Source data

---

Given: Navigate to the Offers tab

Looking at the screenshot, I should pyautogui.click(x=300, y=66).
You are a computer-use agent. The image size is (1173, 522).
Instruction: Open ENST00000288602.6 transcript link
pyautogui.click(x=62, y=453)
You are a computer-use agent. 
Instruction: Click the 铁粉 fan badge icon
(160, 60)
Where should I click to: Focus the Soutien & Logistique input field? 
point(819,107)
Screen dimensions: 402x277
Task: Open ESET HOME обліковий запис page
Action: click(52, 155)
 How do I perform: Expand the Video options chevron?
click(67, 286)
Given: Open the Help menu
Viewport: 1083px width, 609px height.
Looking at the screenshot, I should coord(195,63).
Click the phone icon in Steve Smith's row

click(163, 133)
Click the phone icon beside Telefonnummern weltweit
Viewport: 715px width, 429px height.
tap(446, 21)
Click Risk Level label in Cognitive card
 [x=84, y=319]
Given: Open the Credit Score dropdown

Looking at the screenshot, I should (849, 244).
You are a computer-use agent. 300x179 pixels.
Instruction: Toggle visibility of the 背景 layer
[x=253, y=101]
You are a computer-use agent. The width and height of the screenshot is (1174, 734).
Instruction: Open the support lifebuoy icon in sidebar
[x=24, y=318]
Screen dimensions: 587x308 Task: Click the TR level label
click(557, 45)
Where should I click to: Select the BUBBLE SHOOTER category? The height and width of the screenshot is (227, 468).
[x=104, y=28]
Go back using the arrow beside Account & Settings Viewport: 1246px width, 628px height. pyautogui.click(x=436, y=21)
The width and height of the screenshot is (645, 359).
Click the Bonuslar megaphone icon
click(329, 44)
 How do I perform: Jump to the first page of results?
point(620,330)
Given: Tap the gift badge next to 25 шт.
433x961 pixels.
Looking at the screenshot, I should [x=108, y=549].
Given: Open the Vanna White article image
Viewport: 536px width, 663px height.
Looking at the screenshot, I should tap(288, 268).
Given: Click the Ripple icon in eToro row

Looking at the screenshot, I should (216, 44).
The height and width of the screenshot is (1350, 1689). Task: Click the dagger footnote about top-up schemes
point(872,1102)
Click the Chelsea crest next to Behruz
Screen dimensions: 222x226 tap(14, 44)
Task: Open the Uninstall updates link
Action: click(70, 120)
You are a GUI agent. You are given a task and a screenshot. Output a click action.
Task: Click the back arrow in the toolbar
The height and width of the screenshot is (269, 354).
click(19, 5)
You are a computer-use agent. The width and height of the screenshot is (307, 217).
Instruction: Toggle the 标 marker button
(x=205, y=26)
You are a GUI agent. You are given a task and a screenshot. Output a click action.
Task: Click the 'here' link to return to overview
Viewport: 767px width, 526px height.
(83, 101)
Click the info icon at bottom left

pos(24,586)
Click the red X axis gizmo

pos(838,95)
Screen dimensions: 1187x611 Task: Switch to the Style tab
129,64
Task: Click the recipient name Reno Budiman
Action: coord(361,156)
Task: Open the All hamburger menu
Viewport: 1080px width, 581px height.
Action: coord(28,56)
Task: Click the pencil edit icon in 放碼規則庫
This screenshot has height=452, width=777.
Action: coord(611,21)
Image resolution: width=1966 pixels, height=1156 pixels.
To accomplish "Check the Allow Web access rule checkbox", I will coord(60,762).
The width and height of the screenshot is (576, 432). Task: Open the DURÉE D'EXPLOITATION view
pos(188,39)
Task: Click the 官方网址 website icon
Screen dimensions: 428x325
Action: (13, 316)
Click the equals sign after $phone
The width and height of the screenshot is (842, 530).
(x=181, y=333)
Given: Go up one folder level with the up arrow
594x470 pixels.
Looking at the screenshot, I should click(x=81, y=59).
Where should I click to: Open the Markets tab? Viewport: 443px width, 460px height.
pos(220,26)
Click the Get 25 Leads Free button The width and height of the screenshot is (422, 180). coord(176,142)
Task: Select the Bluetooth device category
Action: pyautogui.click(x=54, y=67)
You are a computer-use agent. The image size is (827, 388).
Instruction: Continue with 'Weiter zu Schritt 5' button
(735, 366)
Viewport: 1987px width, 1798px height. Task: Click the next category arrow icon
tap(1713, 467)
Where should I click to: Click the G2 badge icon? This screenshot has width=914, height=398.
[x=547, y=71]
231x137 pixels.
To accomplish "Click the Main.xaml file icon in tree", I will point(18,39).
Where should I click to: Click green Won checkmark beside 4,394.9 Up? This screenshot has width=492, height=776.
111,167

---

### Work to be completed
Using the entries above, give again exactly the lines from the line holding "The width and height of the screenshot is (576, 432)." through the line holding "Given: Go up". Include both end lines and nothing else.

### Exercise response
The width and height of the screenshot is (576, 432). Task: Open the DURÉE D'EXPLOITATION view
pos(188,39)
Task: Click the 官方网址 website icon
Screen dimensions: 428x325
Action: (13, 316)
Click the equals sign after $phone
The width and height of the screenshot is (842, 530).
(x=181, y=333)
Given: Go up one folder level with the up arrow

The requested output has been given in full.